The cost of overheads for the business, ie rent, business rates, electricity costs, bank charges, etc, works out at £27.50 per hour of trading. I pay my colleagues a decent living wage and after taking into account holiday pay, national insurance and non-productive time prior to opening and after closing, the waiter who served you costs me £12.50 per hour. Therefore, together the cost is £40 per hour or 67p per minute, meaning that the cost of providing you with 2-3 minutes of service was £1.34 – £2.00. Then the government add on VAT at 20% which takes the cost of that cup of fruit infusion to between £1.60 and £2.40 irrespective of whether you had a teabag costing one and a half pence or a slice of lemon costing five pence.

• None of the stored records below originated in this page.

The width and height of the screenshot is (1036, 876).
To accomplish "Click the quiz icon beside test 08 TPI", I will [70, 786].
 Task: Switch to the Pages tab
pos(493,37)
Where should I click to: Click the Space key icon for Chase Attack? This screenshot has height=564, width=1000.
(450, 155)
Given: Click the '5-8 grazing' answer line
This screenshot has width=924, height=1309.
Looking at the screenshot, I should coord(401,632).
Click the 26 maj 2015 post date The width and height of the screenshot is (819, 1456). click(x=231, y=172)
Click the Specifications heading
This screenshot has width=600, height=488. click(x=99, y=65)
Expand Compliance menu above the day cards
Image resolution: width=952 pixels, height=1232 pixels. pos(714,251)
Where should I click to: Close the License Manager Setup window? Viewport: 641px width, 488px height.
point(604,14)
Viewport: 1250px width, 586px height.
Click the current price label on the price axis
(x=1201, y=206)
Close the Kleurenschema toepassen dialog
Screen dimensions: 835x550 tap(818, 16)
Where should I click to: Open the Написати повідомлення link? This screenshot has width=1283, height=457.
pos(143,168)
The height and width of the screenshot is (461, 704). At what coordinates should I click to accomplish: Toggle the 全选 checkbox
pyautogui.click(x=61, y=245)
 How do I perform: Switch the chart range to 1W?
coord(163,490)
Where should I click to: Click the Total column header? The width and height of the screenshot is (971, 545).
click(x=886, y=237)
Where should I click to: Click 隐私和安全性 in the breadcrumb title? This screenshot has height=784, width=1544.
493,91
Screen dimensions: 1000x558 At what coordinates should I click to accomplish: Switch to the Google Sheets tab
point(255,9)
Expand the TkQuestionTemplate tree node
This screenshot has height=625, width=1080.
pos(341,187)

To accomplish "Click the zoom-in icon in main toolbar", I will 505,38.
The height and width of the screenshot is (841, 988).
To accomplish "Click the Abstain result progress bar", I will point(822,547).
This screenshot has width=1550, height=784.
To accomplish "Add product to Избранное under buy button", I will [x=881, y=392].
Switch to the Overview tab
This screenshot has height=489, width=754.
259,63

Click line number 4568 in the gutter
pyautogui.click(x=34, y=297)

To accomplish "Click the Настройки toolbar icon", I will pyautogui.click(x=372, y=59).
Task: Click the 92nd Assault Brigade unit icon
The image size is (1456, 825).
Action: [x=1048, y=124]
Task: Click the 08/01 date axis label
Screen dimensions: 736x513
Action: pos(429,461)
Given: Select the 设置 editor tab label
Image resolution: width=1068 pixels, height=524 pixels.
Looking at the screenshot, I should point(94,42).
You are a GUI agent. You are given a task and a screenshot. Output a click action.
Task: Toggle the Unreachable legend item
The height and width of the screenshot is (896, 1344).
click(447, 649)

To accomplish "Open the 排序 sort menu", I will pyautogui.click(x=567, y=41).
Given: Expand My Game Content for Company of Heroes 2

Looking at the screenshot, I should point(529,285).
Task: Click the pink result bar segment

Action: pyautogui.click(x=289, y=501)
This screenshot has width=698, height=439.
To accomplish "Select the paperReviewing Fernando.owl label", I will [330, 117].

I have to pay my suppliers otherwise the facilities won’t be available to other people who use them in the future. I accept that it makes the price of a cuppa in a city centre cafe look expensive compared to the one you make at home but unfortunately that’s the cruel reality of life. It’s actually the facilities that cost the money, far more so than the ingredients. Perhaps, the rudeness that you perceived in me was triggered by the disrespect that I perceived in you by your presumption that you could use our facilities and be waited on for free.
What does this tale say to you?
I think it shows a problem that our society has sleep-walked into over the last few decades. We don’t know the value of anything, only the pounds and pence cost. We don’t stop to consider the true cost to the supplier, the manufacturer or the originator. There is a belief that, with the Internet, everything ought to be free. Nothing has a value, nothing IS a value. I should have that printed on T-shirts and give them away as examples of post-modern irony gone mad.
Actually, for me, one of the really short-sighted aspects of this story is the charging of VAT on café food. The benefit to a society of having free speech in public places over a cup of tea, coffee, lemon infusion or even a skinny-organic-moccha-macciato-with-extracts-oh-yes-from-yoga-mat-infused-a-chino is incalculable. And, in the last case, undrinkable.